К удивлению казаков, тот, последний, был на редкость храбр. Один против целой сотни, он и не думал сдаваться. Ловкий, с повадками дикой кошки, вооруженный ятаганом и кинжалом, он то наскочит, то отступит, и невозможно было угадать, каково будет его следующее движение. В какое-то мгновение казаки им залюбовались — ну до чего силен, до чего храбр, подлюга! И тогда самолюбивый полковник возымел желание взять его в одиночку.
— Не трожь! — крикнул он казакам. — О-то я его визьму. О-то мий буде турок.

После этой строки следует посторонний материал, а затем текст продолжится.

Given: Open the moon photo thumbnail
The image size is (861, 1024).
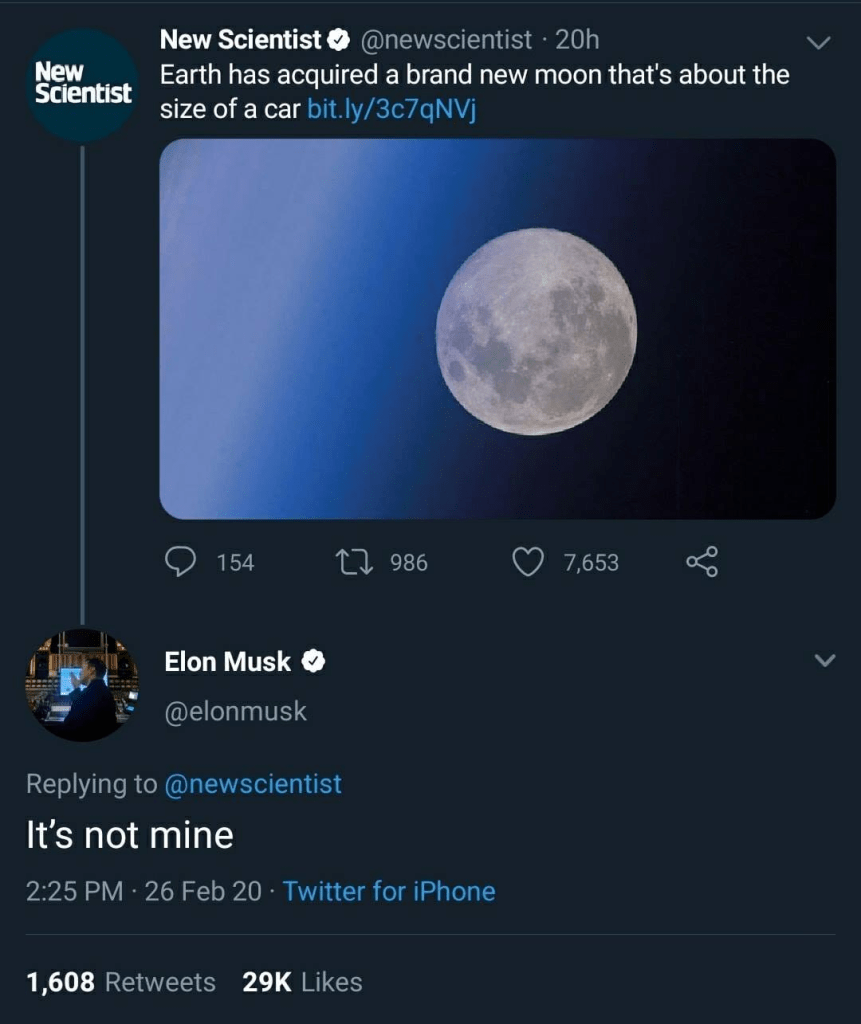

Вывел своего коня на твердый пласт, разогнал, так чтобы конем молниеносно сбить его с ног, по, пока он это проделывал, детина вдруг с чего-то вырос на две головы, и казаки ошарашенно оглядывались — с чего он вдруг стал таким длинным? Оказывается, все наскакивая и отступая, турок не переставал при этом выбираться из чаши. И таки выбрался. Теперь ему доброго коня, и поминай как звали. Покинувшие поле боя лошади стояли рядом, в ожидании седоков. Турок поздней почувствовал возможность свободы. Всего один бросок, лишь бы ухватиться за гриву…
Но нет, пожалуй, не спасется. Головатый, разогнав своего жеребца, уже летит на него. Крик, вопль, удар, и на секунду турок исчез под копытами головатовского жеребца. Он, несомненно, погиб бы, если бы попытался уклониться от удара, но храбрый и ловкий турок, наоборот, нырнул коню под брюхо. Жеребец полковника, дико заржав, вдруг стал беспомощно оседать на задние копыта.
— Ах ты, антихрист… Моего верного друга…
Выпрыгнув из седла, Головатый ухватил турка и почему-то непременно хотел его удушить. А турок был сильный, не давался, и, пока руки Головатого добирались до его кадыка, полковник уже сам лежал в снегу, и турок замахнулся кинжалом. Три шага было до них, но эти три шага сделать дольше, чем ударить кинжалом. И когда казакам показалось, что уже ничто не спасет сотника, рядом как из-под земли вырос все тот же Кресало с поднятой саблей, а сабля, как известно, бьет точнее и быстрее, чем кинжал.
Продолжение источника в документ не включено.